Şam’ın Düşmesi Türkiye Ekonomisine Nasıl Yansır? Uzman Ekonomist Ali Bahçuvan Cevapladı
Şamda rejimin değişmesi ile beraber, Türkiye Cumhuriyetine yakınlığı ile bilinen grupların idareyi ele alması ile ekonomiye ilişkin umutlar da artıyor. Peki bu durum Türkiye'yi nasıl etkileyebilir? Uzman ekonomist Ali Bahçuvan'a sorduk. İşte detaylar...
Şamda rejimin değişmesi ile beraber, Türkiye Cumhuriyetine yakınlığı ile bilinen grupların idareyi ele alması ile ekonomiye ilişkin umutlar da artıyor. Resmi kaynaklardan alınan bilgilere göre:
- 21 Ağustos 2024 – Göç İdaresi Başkanlığı Ülkemizde 3 milyon 99 bin 524’ü geçici koruma altında bulunan Suriyeliler, 221 bin 353’ü uluslararası koruma kapsamında bulunan yabancılar ve 1 milyon 104 bin 353’ü ikamet izniyle kalan yabancılar olmak üzere toplam 4 milyon 425 bin 230 yasal kalış hakkı bulunan yabancı bulunmaktadır.
- 21 Ağustos 2024 – Nüfus ve Vatandaşlık İşleri Genel Müdürlüğü Türk Vatandaşlığı Verilen Suriyeli Sayısı Geçici Koruma kapsamında bulunup Türk vatandaşlığını kazanan Suriye uyruklu kişi sayısı 238 bin 768’dir. Bunların 134 bin 624’ü reşit, 104 bin 144’ü ise çocuktur.
Mülteciler için Türkiye’nin 50 milyar Dolara yakın bir kaynak harcadığı da resmi makamlar tarafından dile getirilmiştir.
Konuya ilişkin bilgisine başvurduğumuz Finansal Yatırımcılar Derneği (Finyad) Başkanı Ekonomist Ali Bahçuvan şunları dile getirdi:
"Öncelikle yıllardır Türkiye ekonomisine 50 milyar dolardan fazla açık oluşturan bir unsurun ortadan kalkması bile ekonomi için iyi bir haberdir. Bundan sonra eğer bölgede otorite boşluğu oluşmadan hızlı bir şekilde demokrasiye geçilir ve istikrar sağlanabilirse yıllardır Türkiye’nin yaptığı fedakarlıkların da unutulmayacağını umuyorum.
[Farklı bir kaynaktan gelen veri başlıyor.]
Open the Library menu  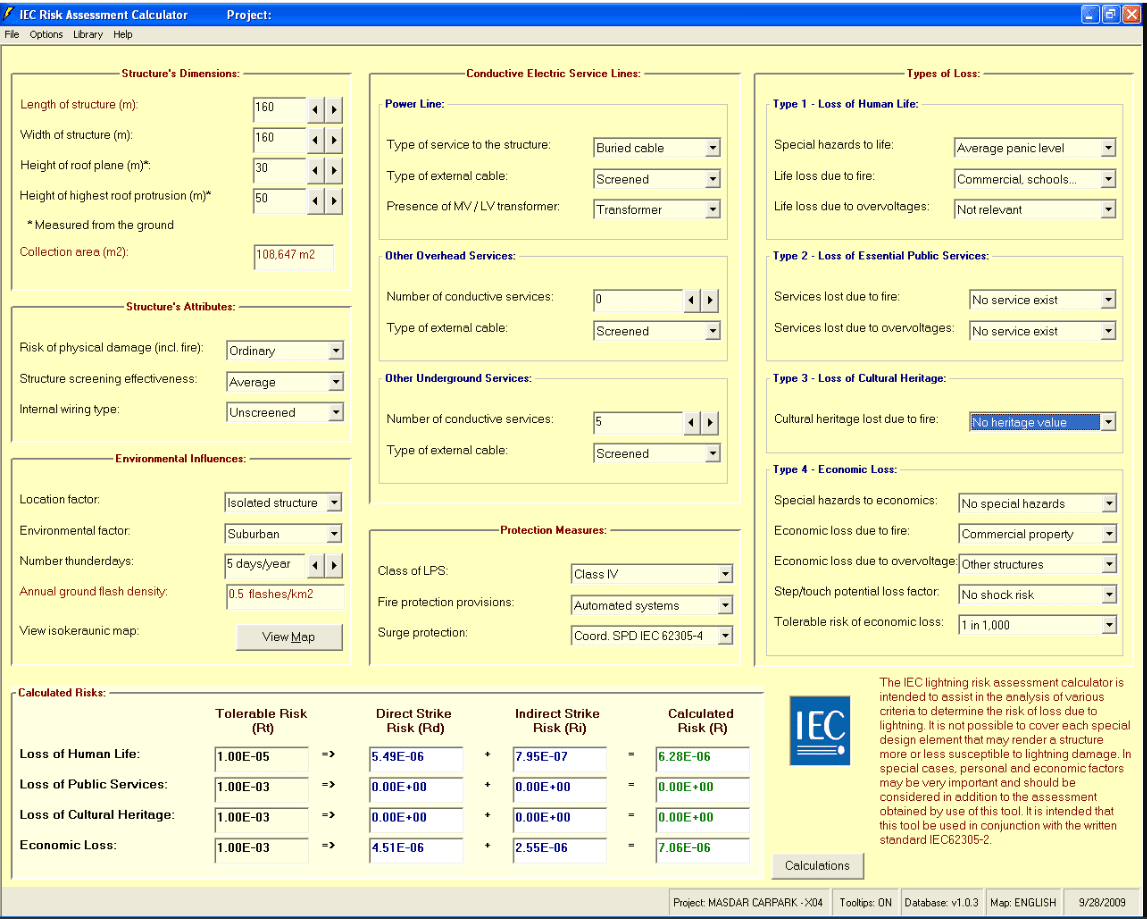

Özellikle siyasi olarak kurulmuş bağlar ve verilmiş sözler, destekler var. Bu bölgenin hızlı bir şekilde istikrara kavuşmasına da en büyük desteği Türkiye sağlayabilecektir. Türkiye, hem lojistik açıdan hem de teknik bilgi, malzeme ve tecrübe açısından dünyada en iyi durumda olan müteahhitlik sektörü ile altyapı, inşaat ve hastane, okul, adliye gibi kamu binalarını en hızlı şekilde yapabilecek tek ülkedir.
Bunun yanında tarımdan petrokimyaya ve turizme kadar her alanda ticaret yapabilecek konumdadır. Suriye nüfusunun yarıya yakınının artık Türkçe konuşuyor olması ve Türkiye’de yaşamış olması da bu ülkenin hiçbir şekilde Türkiye’den kopartılamayacak durumda olmasını sağlayacaktır.
Türkiye ekonomisi yıllardır eksi yazan bir defteri kapatacak ve artı yapacak yeni sayfalar açacaktır. Ben önümüzdeki günlerden umutluyum" dedi.